Challenges in Creating Buried and Blind Vias
There are various challenges associated with buried and blind via creation, such as:
- Manufacturing limitations regarding minimum via size and aspect ratio can constrain design choices and feasibility, necessitating early consultation with fabricators.
- Testing complexity increases as these internal connections are harder to inspect, potentially impacting quality control measures.
- During assembly alignment, precise component placement over these vias is critical to avoid soldering or connection failures.
- Signal attenuation in blind vias can be a concern in high-frequency designs, requiring careful impedance matching and signal integrity analysis.

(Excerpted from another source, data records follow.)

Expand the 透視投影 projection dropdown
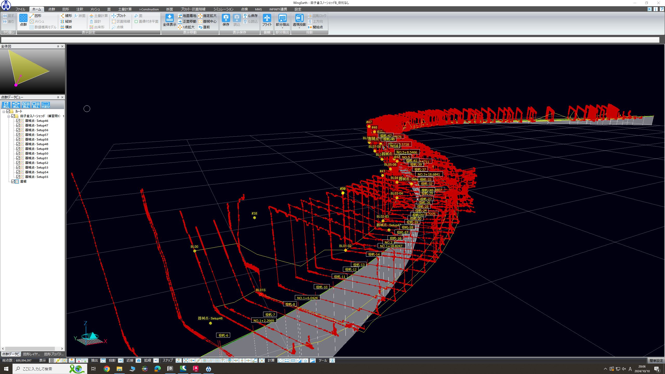Viewport: 665px width, 374px height. (299, 28)
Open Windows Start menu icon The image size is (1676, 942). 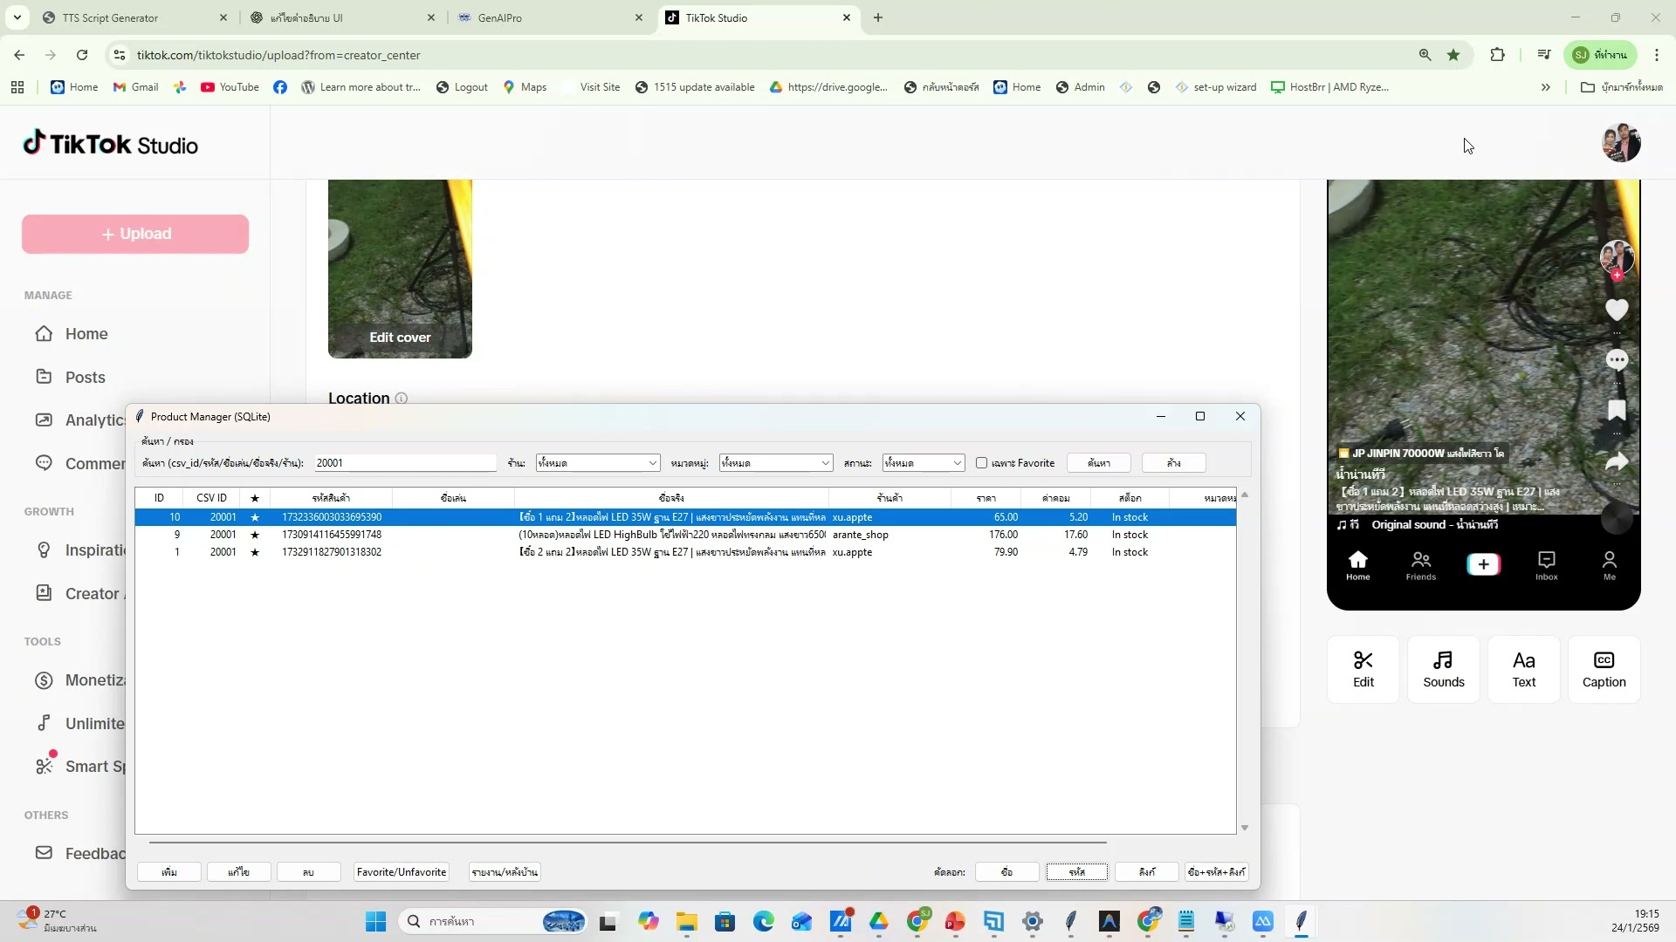pyautogui.click(x=375, y=922)
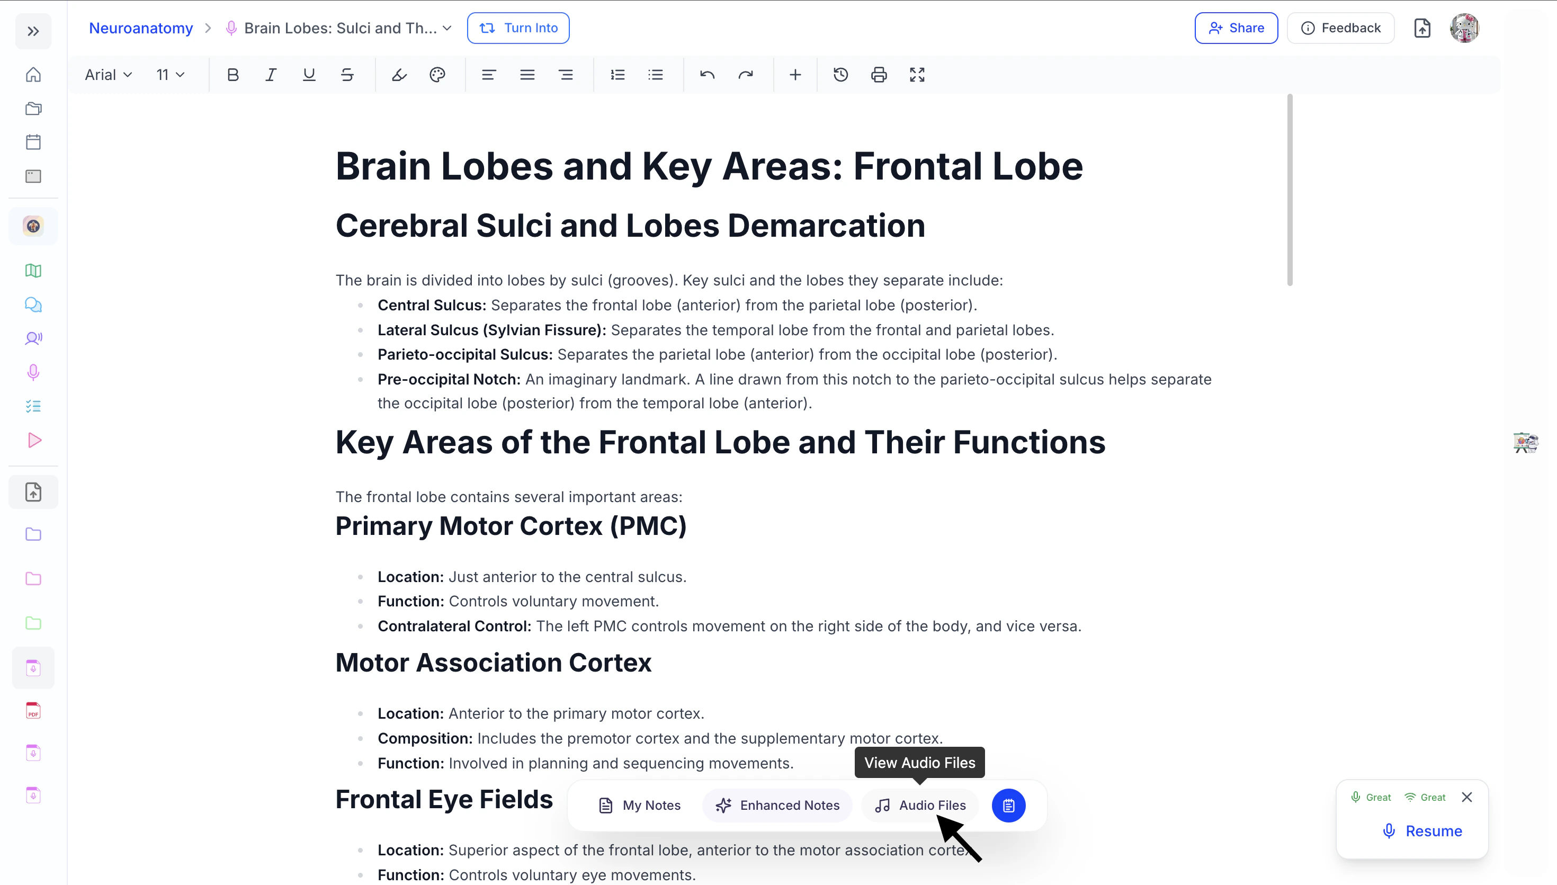Click the undo arrow
The height and width of the screenshot is (885, 1557).
click(707, 75)
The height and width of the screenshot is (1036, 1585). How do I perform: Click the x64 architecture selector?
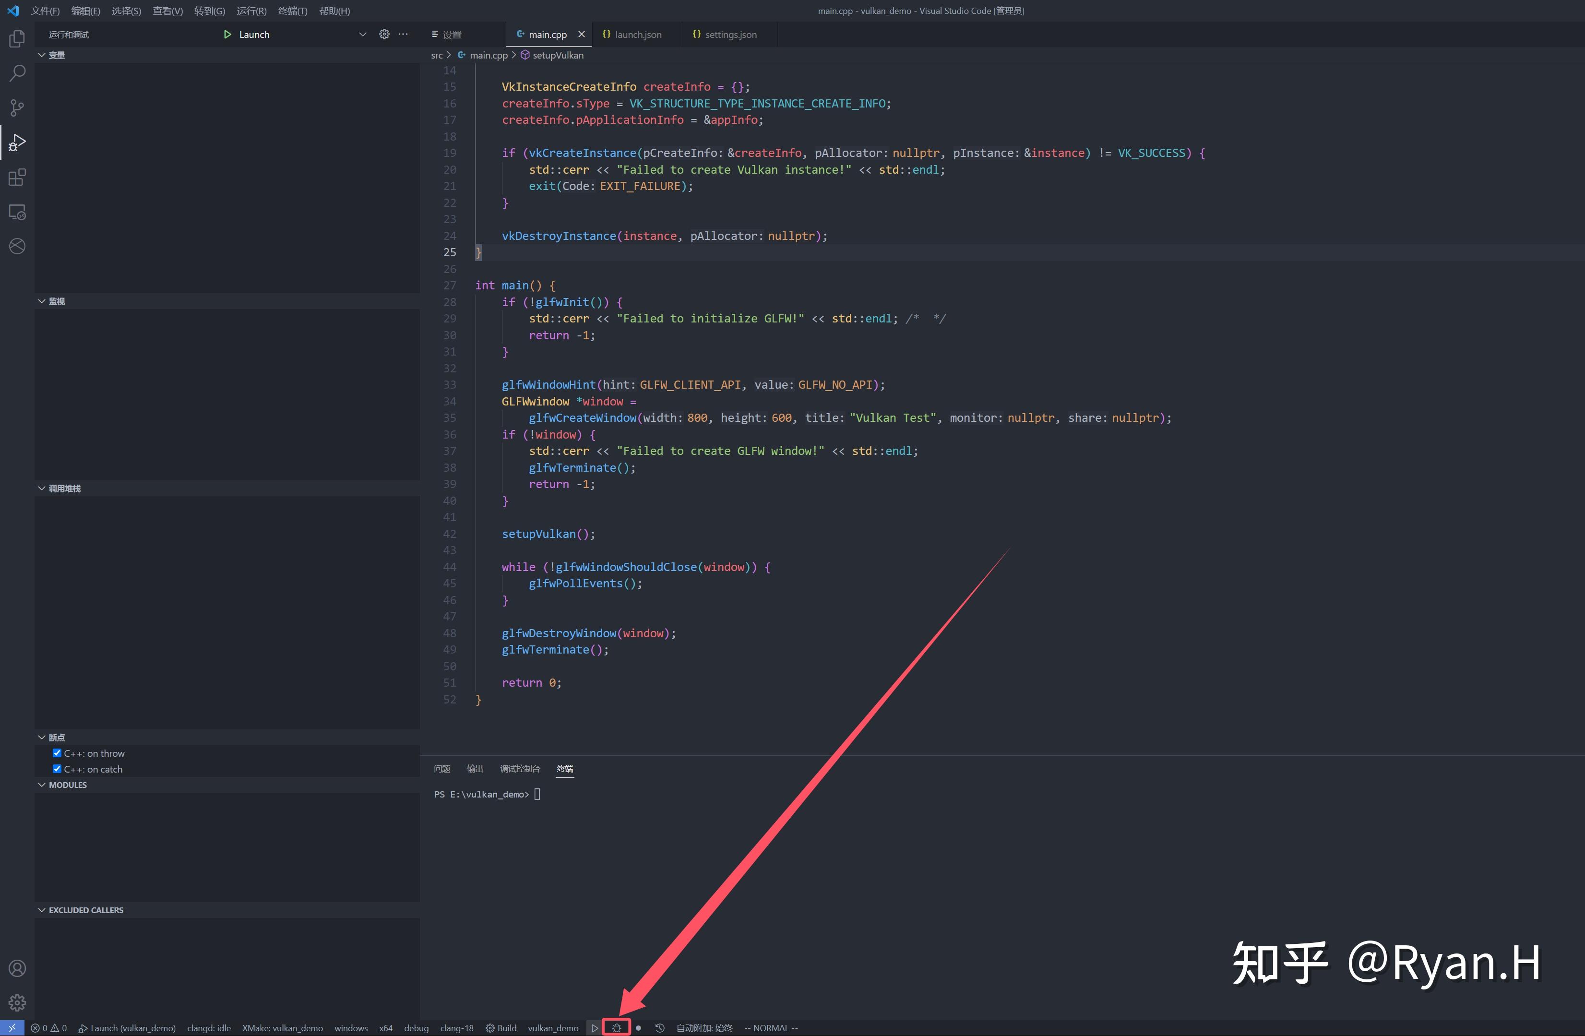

Suggested Reading: The Best Design for Manufacturing (DFM) Practices for Cost-Effective PCB Fabrication.
Conclusion
Blind and buried vias represent essential interconnect technologies for achieving the miniaturization, increased density, and enhanced electrical performance demanded by modern electronics. While their fabrication introduces complexities and design challenges concerning signal integrity, thermal management, and manufacturability, the benefits they offer in terms of routing efficiency and device form factor are often indispensable for advanced applications. Careful consideration of design rules, manufacturing capabilities, and the strategic implementation of these advanced via types are crucial for unlocking the full potential of high-density interconnect PCBs in today’s rapidly evolving technological landscape
FAQs
1. What are the main benefits of using blind and buried vias?
The primary advantages include increased routing density by freeing up space on outer and inner layers, improved signal integrity due to shorter connections and reduced stubs, and the ability to achieve smaller and lighter electronic devices. They enable more complex and compact designs that traditional through-hole vias cannot accommodate.
2. How are blind and buried vias created?
Blind vias are typically formed by controlled-depth drilling (mechanically or with lasers) after inner layer processing or during sequential lamination, followed by plating. Buried vias are created by drilling and plating inner layers before the outer layers are laminated, effectively embedding them within the board.
3. What are some of the challenges in designing with these vias?
Design challenges include ensuring signal integrity at high speeds, managing layer stackup for proper impedance control, and considering thermal management due to the internal nature of the vias. Manufacturing limitations on via size and aspect ratio, as well as increased testing complexity, also need careful attention.
4. Are PCBs with blind and buried vias more expensive?
Yes, PCBs utilizing blind and buried vias generally have a higher manufacturing cost compared to those with only through-hole vias. This is due to the additional processing steps involved in their creation, such as controlled-depth drilling, extra plating cycles, and potentially more complex lamination processes.
5. How does ECAD software aid in designing with blind and buried vias?
ECAD (Electronic Computer-Aided Design) tools allow designers to define and place blind and buried vias within the layer stackup. These tools provide features to control via depth, manage connections between specific layers, and check design rules related to via size, spacing, and aspect ratios to ensure manufacturability.
6. What considerations should be made in routing software when using these vias?
Routing software needs to be configured to understand the connectivity established by blind and buried vias, ensuring traces are appropriately routed to and from the correct layers through these internal connections. Designers must also consider the impact of via placement on signal integrity, often utilizing simulation tools integrated with the routing software to optimize via locations and trace paths.